December 18, 1994|BRETT MAHONEY

With the recent award of a major federal grant, the Bilingual Foundation of the Arts theater group hopes to raise the curtain on a bigger house.

Actress Carmen Zapata, co-founder and producing director of the Bilingual Foundation of the Arts, announced earlier this month that her nonprofit Latino theater group will receive a $250,000 Department of Housing and Urban Development grant as the nucleus of a fund-raising drive.

The group aims to raise $7 million for a 300-seat theater by 1998 in the vicinity of Olvera Street.

"For the past 14 years, our home has been the former Lincoln Heights jail, but thanks to this much-needed grant, it is time for us to 'get out of jail and pass go' into a new facility," said Zapata at a Downtown Los Angeles press conference.

Rep. Esteban Torres (D-La Puente), a strong supporter of the group, was instrumental in securing the grant.

"Fears and suspicions in a community are directly linked to a lack of understanding and a lack of knowledge about one another. BFA, for nearly a quarter of a century, has strived to help bridge that gap, provide that understanding and that knowledge," Torres said.

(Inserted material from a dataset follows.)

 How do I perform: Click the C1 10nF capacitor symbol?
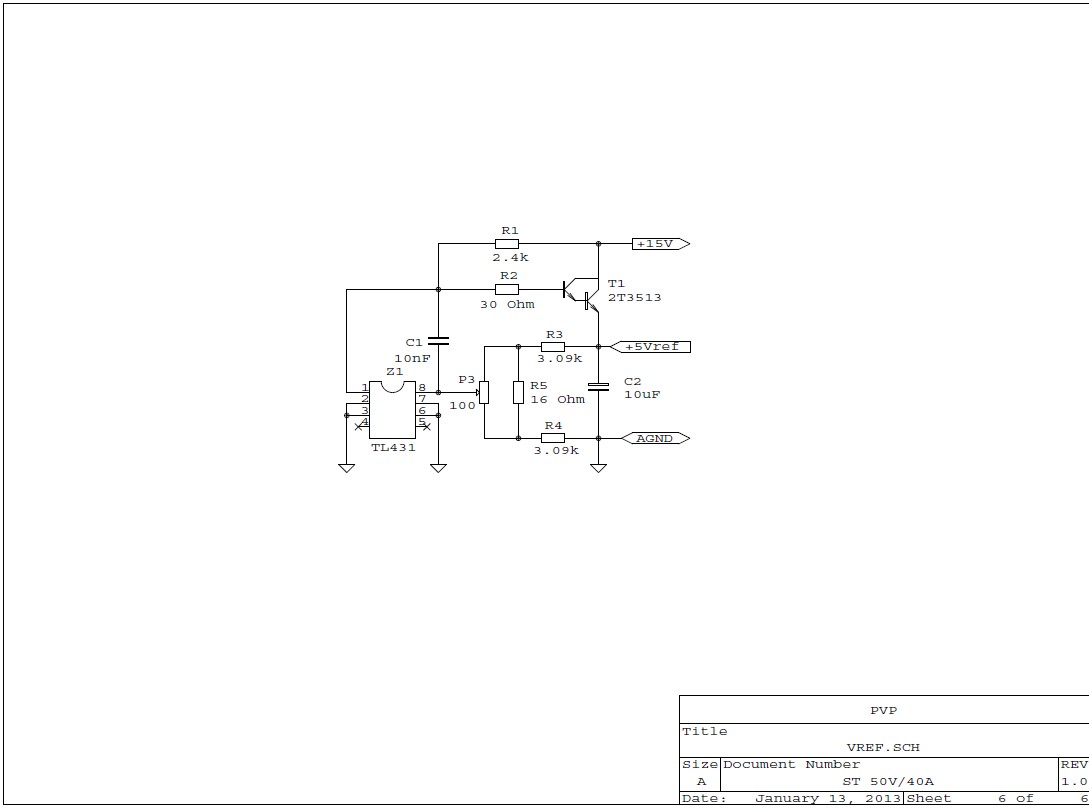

The group could better achieve its goal in a larger space, he said.

Many who show up to see the group's performances without a ticket have to be turned away because the intimate, 84-seat theater is usually sold out weeks in advance, Zapata said.

The growing interest in their work gratifies Zapata and her colleagues, Margarita Galban and Estella Scarlata, who founded the group in 1973.

Zapata met the two women in the early 1970s when they persuaded her to perform in a Spanish play they were producing.

Although Spanish was her first language, Zapata was reluctant to take the role because she had not used it regularly for years and was afraid she would stumble over the dialogue.

"They told me I was playing a drunk, so people would think I was acting if I tripped over the language," she said.

After a successful collaboration, the three women decided to continue working together. Tired of being ignored by Hollywood because of their Latina surnames, they launched their own theater group to celebrate their culture and language, said Zapata.

First, the group mounted productions wherever they could find cheap, available space. Later, in 1979, they refurbished the former Lincoln Heights jail as their home.

To stay on their financial feet, they applied for as many public and private grants as they could, solicited individual donations and, when forced to, reached into their own earnings from acting.

"We just knew we wanted to present Hispanic theater, and it just grew and grew and took over our lives," Zapata said.

Now, each year the group presents several productions on their own stage and performs at Los Angeles area schools. They serve an annual audience of nearly 200,000 adults and children.

From modern works such as Federico Garcia Lorca's "Yerma" to 15th Century dramas like "La Celestina," the group's stage is host to a trove of Latino and Spanish classics, performed in English and Spanish.

"We are committed to fostering Hispanic talent--writers, directors and actors. ('Untouchables' star) Andy Garcia's first job in Los Angeles was with us," Zapata said.